Goal
Please rescale the entries starting at the line containing "013-5288660 (1118, 2276)" and ending at the line containing "News and Info (554, 657)", and give every line in that span again except the pictures. Multiply each click coordinate by 0.35 and round to whole numbers, with halves rounded up, while keeping all other text and numbers as they are.

Data shown
★ ★ ★ ★ ★ ★ ★

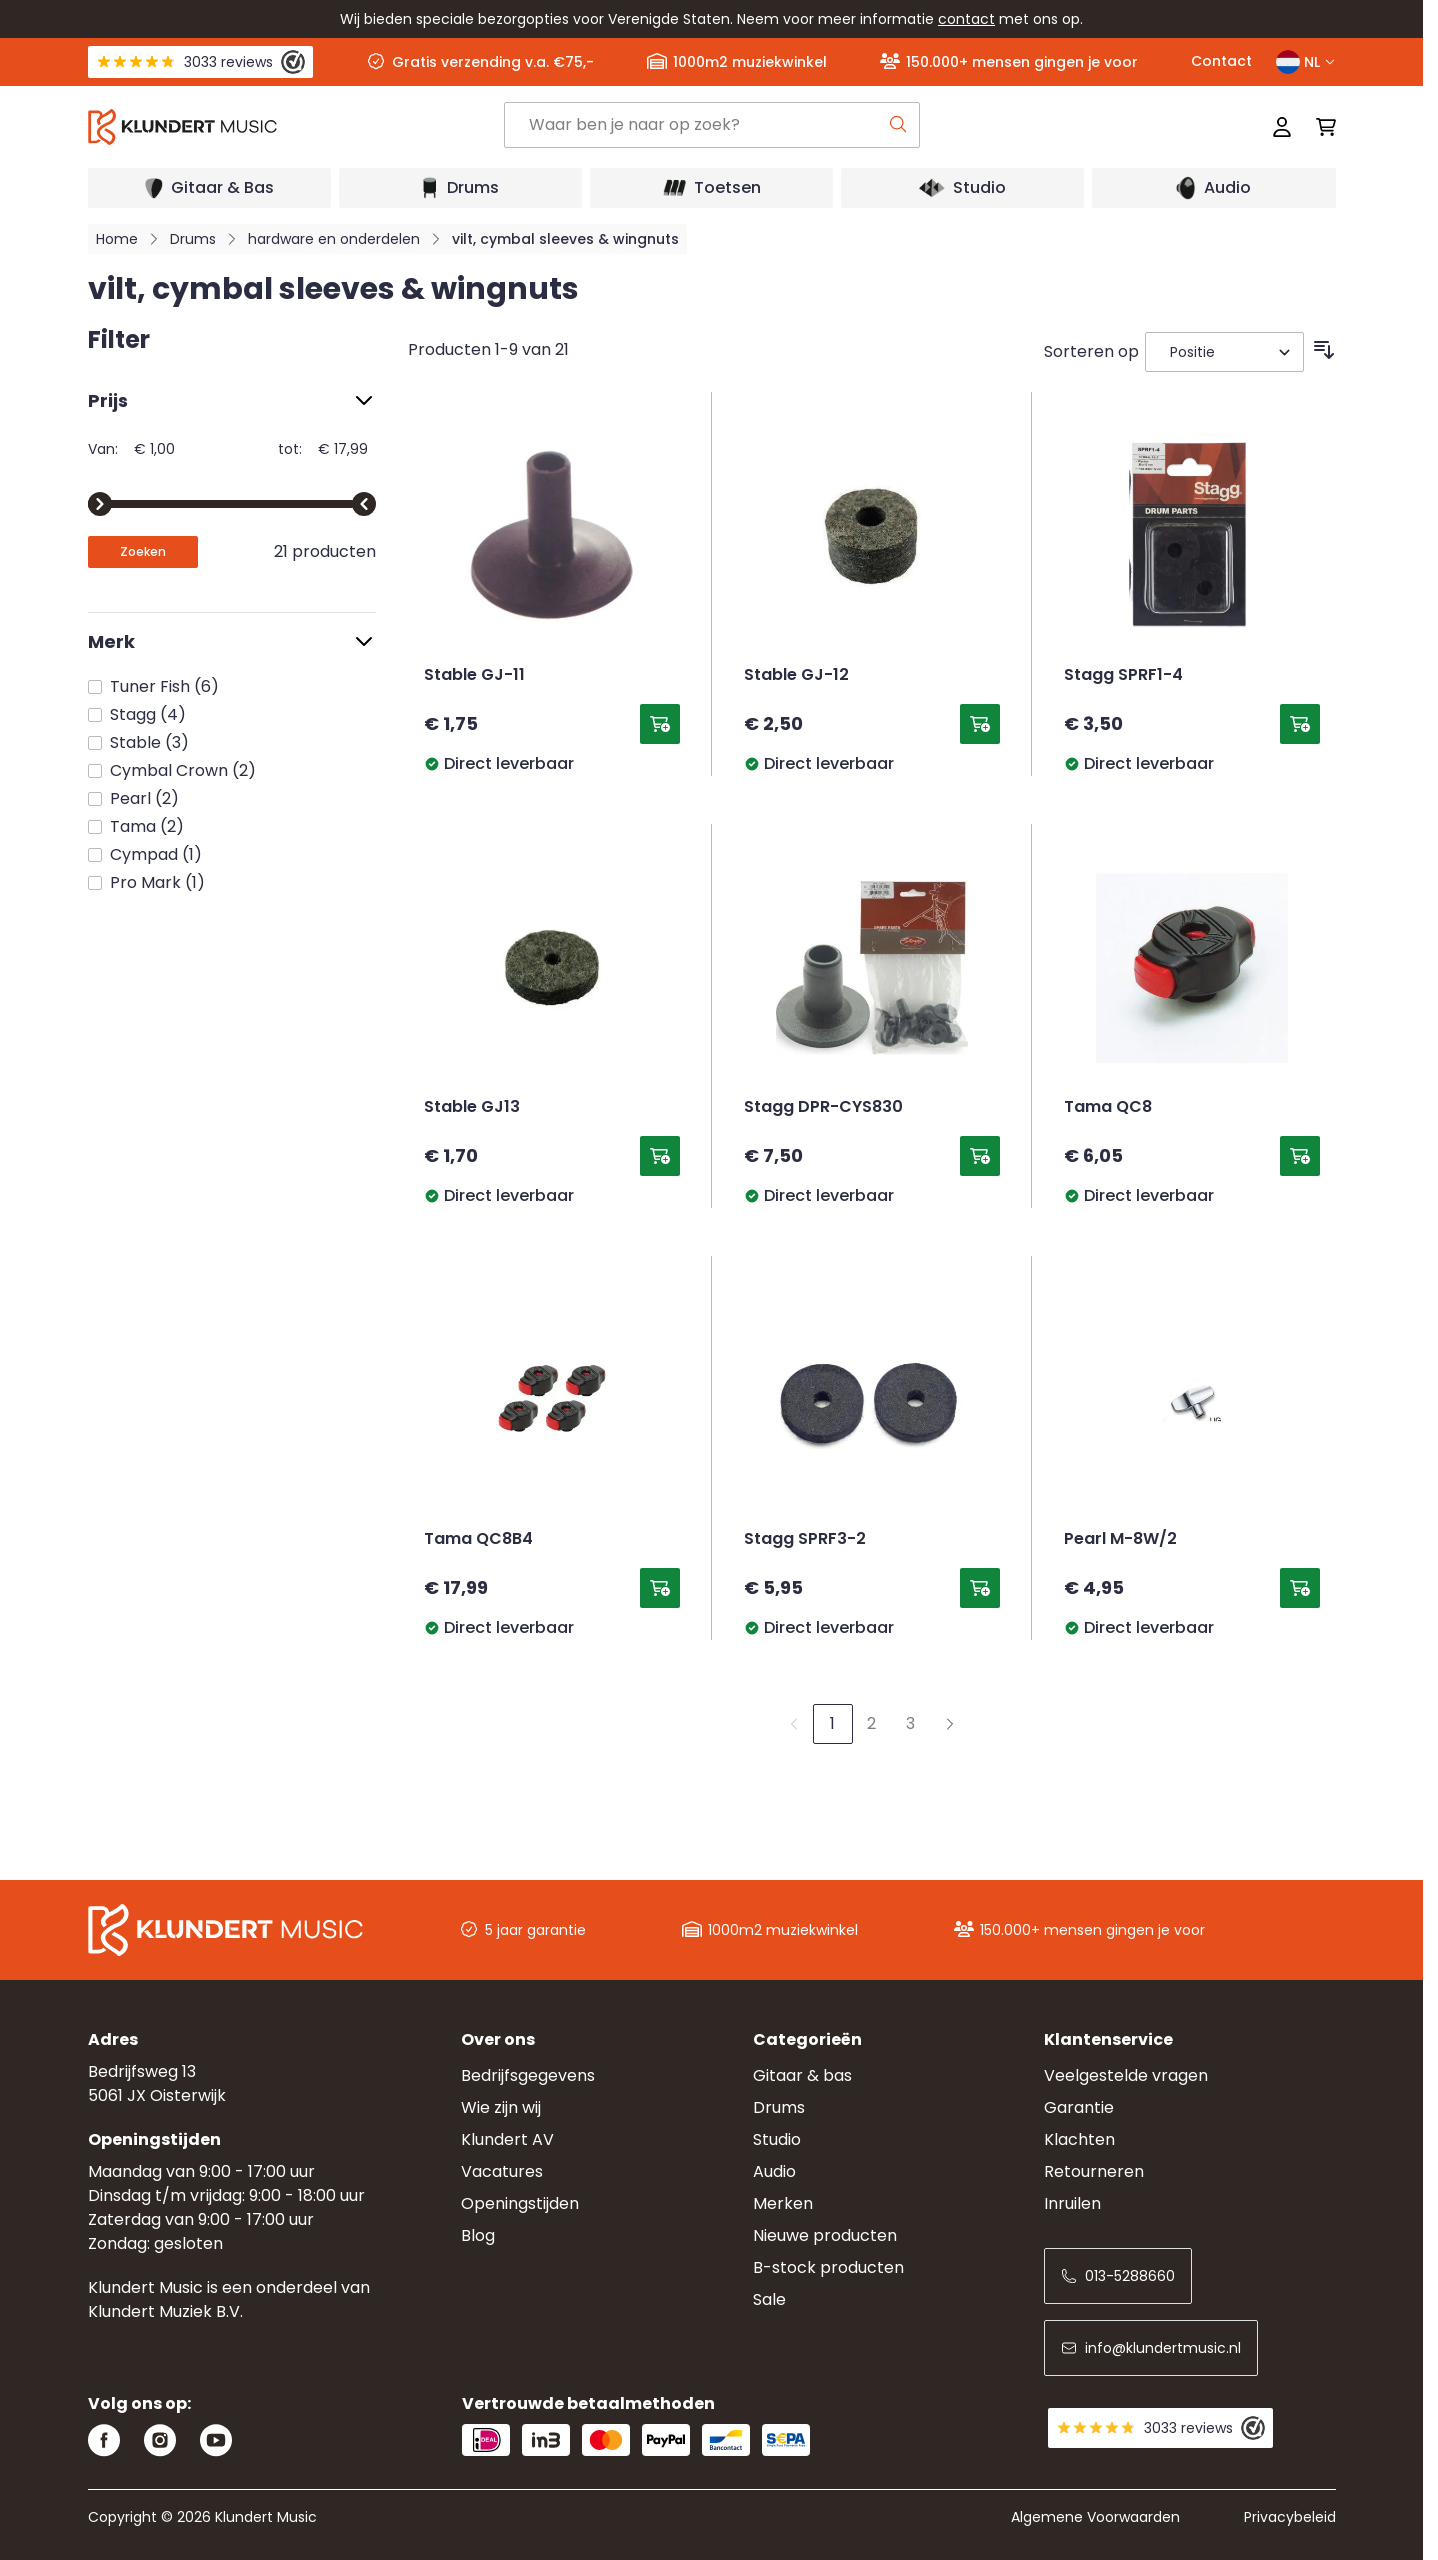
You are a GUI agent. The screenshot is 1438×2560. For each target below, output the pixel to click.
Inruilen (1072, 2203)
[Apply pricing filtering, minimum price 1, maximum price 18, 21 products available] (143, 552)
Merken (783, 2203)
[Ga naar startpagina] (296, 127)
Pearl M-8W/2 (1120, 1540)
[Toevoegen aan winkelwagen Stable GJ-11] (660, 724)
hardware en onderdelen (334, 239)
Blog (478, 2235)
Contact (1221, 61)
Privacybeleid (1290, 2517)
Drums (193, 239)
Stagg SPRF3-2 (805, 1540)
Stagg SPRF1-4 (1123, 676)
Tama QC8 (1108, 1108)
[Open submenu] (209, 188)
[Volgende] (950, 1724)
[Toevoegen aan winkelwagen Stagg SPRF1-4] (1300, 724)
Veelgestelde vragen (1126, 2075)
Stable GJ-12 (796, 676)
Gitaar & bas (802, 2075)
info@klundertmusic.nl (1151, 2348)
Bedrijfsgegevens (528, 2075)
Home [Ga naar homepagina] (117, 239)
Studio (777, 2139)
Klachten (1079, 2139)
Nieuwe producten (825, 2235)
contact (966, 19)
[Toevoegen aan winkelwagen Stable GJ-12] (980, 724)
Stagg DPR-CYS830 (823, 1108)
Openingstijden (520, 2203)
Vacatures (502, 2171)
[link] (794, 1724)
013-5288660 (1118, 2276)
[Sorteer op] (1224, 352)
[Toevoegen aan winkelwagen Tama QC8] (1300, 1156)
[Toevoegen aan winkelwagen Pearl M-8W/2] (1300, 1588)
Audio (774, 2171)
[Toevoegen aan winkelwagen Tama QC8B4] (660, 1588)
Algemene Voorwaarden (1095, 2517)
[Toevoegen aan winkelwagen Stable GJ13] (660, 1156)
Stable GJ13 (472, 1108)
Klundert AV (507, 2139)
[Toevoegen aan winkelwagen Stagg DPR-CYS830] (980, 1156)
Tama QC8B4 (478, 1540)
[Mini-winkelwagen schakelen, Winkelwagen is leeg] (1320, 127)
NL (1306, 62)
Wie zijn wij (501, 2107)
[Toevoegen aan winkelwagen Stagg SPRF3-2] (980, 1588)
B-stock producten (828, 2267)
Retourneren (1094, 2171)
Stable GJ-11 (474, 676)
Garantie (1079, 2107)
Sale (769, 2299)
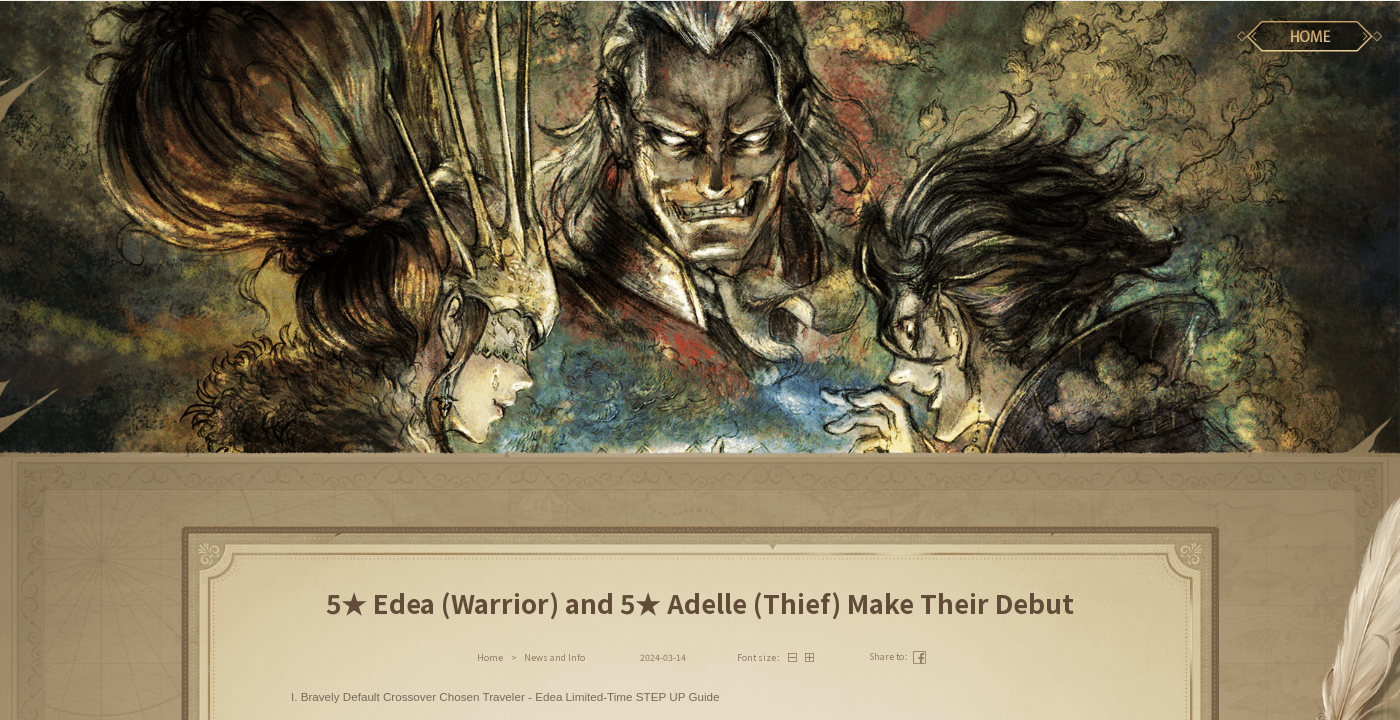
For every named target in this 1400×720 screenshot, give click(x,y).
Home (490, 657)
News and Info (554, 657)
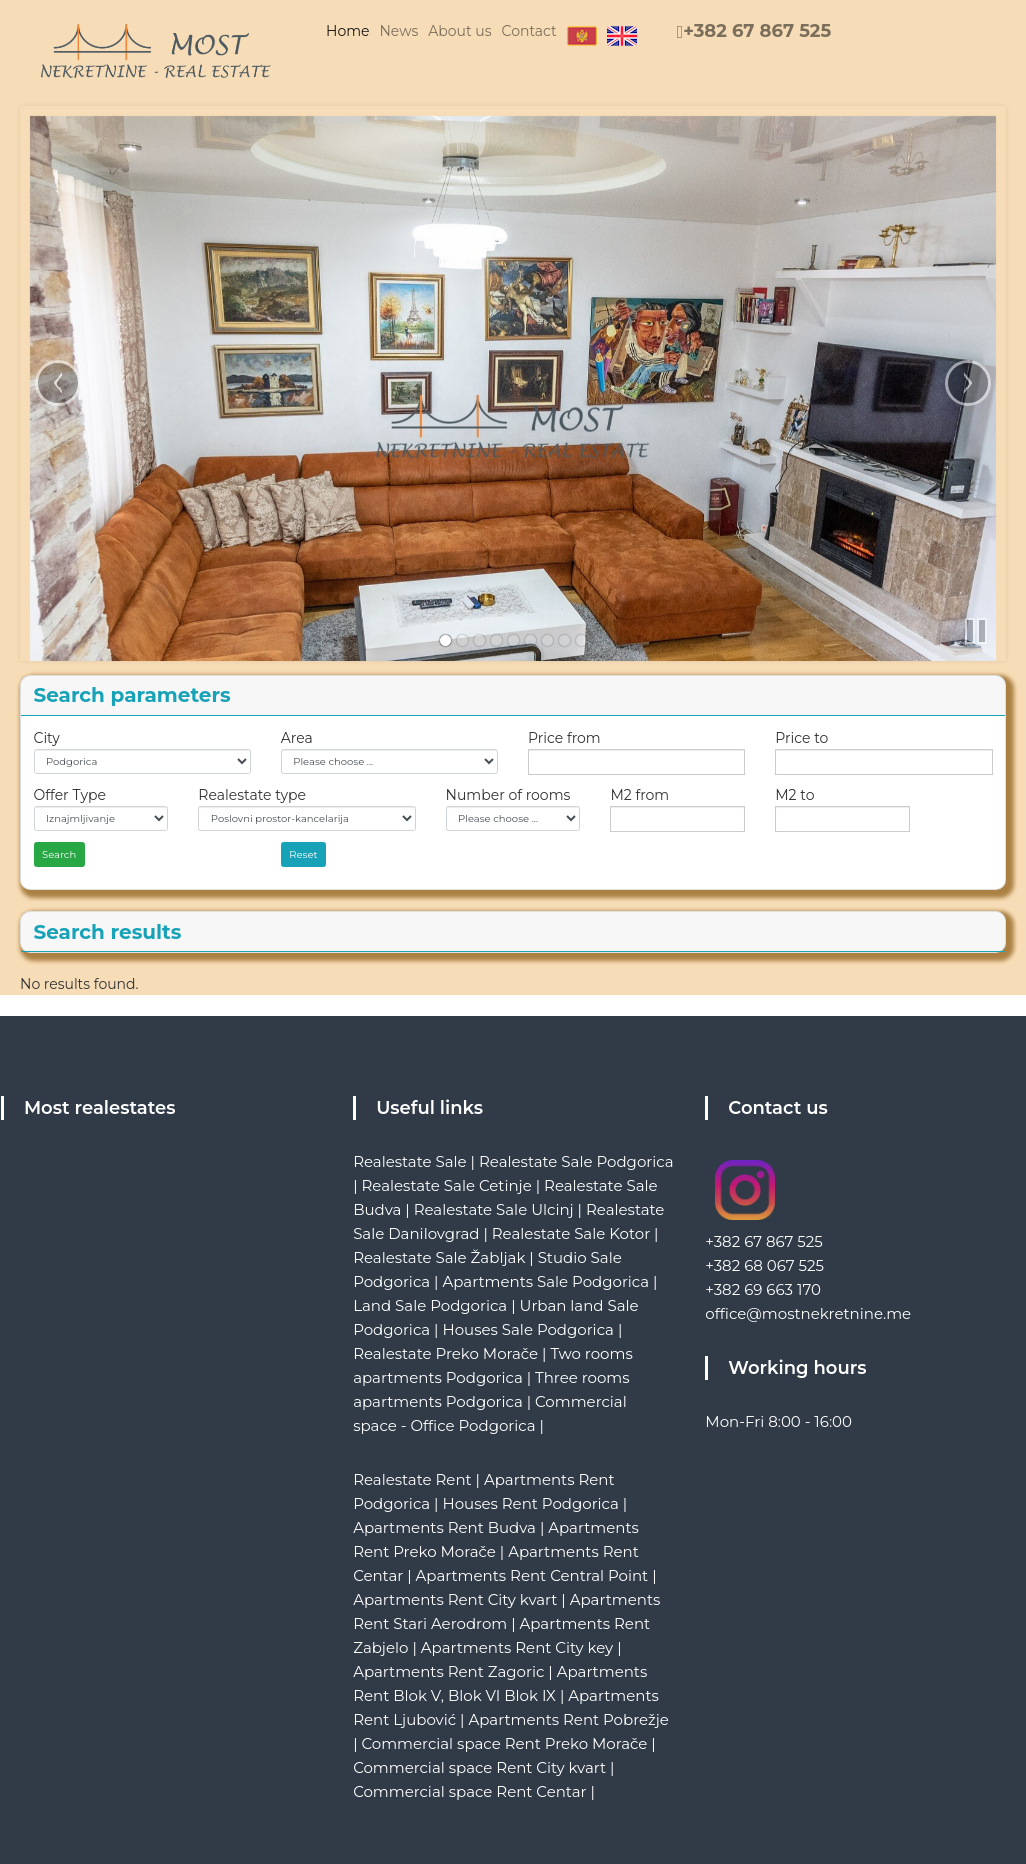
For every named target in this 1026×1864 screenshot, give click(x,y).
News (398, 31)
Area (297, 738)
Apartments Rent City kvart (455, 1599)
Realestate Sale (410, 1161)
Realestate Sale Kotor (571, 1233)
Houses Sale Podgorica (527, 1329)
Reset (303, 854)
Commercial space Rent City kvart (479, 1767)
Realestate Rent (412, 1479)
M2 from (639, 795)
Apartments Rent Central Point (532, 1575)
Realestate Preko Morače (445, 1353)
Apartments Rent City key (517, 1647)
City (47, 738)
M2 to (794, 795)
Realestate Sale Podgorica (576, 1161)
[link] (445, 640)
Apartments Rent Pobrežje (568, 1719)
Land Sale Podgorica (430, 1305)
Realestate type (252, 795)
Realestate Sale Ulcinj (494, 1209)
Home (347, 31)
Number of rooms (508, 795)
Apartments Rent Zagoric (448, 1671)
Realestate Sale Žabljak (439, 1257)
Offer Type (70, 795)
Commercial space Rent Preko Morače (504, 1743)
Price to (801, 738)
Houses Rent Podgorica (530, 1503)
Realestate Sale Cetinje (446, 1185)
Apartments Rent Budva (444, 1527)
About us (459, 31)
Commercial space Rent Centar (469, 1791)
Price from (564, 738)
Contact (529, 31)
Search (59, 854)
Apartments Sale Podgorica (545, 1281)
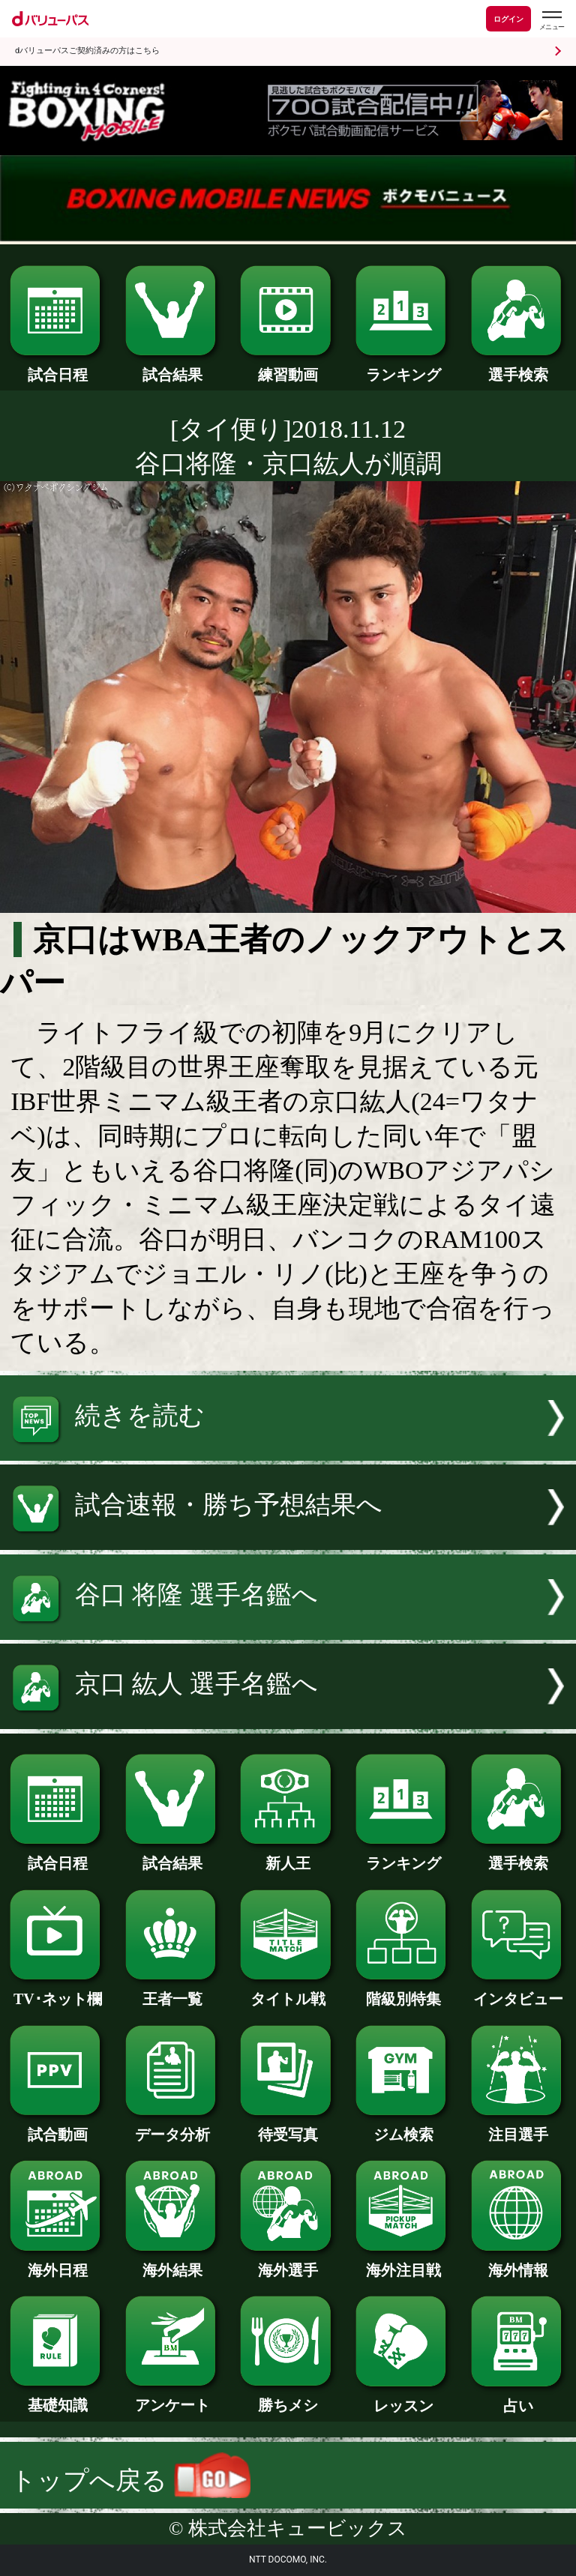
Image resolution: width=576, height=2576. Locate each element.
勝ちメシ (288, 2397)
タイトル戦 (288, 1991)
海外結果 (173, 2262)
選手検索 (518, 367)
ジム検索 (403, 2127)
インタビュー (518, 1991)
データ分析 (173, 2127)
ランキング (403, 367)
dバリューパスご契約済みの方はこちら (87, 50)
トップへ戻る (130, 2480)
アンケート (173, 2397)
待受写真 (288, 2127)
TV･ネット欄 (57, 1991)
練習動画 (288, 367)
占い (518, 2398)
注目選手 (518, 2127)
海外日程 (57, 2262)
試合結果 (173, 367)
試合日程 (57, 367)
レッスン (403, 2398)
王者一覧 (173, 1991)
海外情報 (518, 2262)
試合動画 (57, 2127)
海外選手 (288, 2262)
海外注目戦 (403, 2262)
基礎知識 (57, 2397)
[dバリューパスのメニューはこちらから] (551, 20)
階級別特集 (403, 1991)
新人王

★ ★ ★ ★ ★ ★ ★

Result for this exercise
013-5288660 (391, 797)
[Sorteer op] (428, 123)
[Toevoegen aan winkelwagen Tama QC8] (455, 405)
[Toevoegen aan winkelwagen Pearl M-8W/2] (455, 556)
Audio (271, 760)
[Toevoegen aan winkelwagen Tama QC8B4] (231, 556)
Algemene Voorwaarden (383, 881)
[Toevoegen aan winkelwagen Stable GJ13] (231, 405)
Stable GJ13 (165, 388)
Klundert AV (177, 749)
[Toevoegen aan winkelwagen Stagg DPR-CYS830] (343, 405)
Tama QC8B4 (167, 539)
[Mini-winkelwagen schakelen, Winkelwagen is leeg] (462, 44)
NL (457, 22)
Wie zijn wij (175, 737)
[Toevoegen aan winkelwagen Stagg SPRF3-2] (343, 556)
B-stock producten (290, 793)
Retourneren (383, 760)
Stable GJ-11 (166, 237)
Garantie (378, 737)
Sale (269, 805)
For every named target in this 1400×720 screenshot, give click(x,y).
Home (172, 230)
News and Info (194, 230)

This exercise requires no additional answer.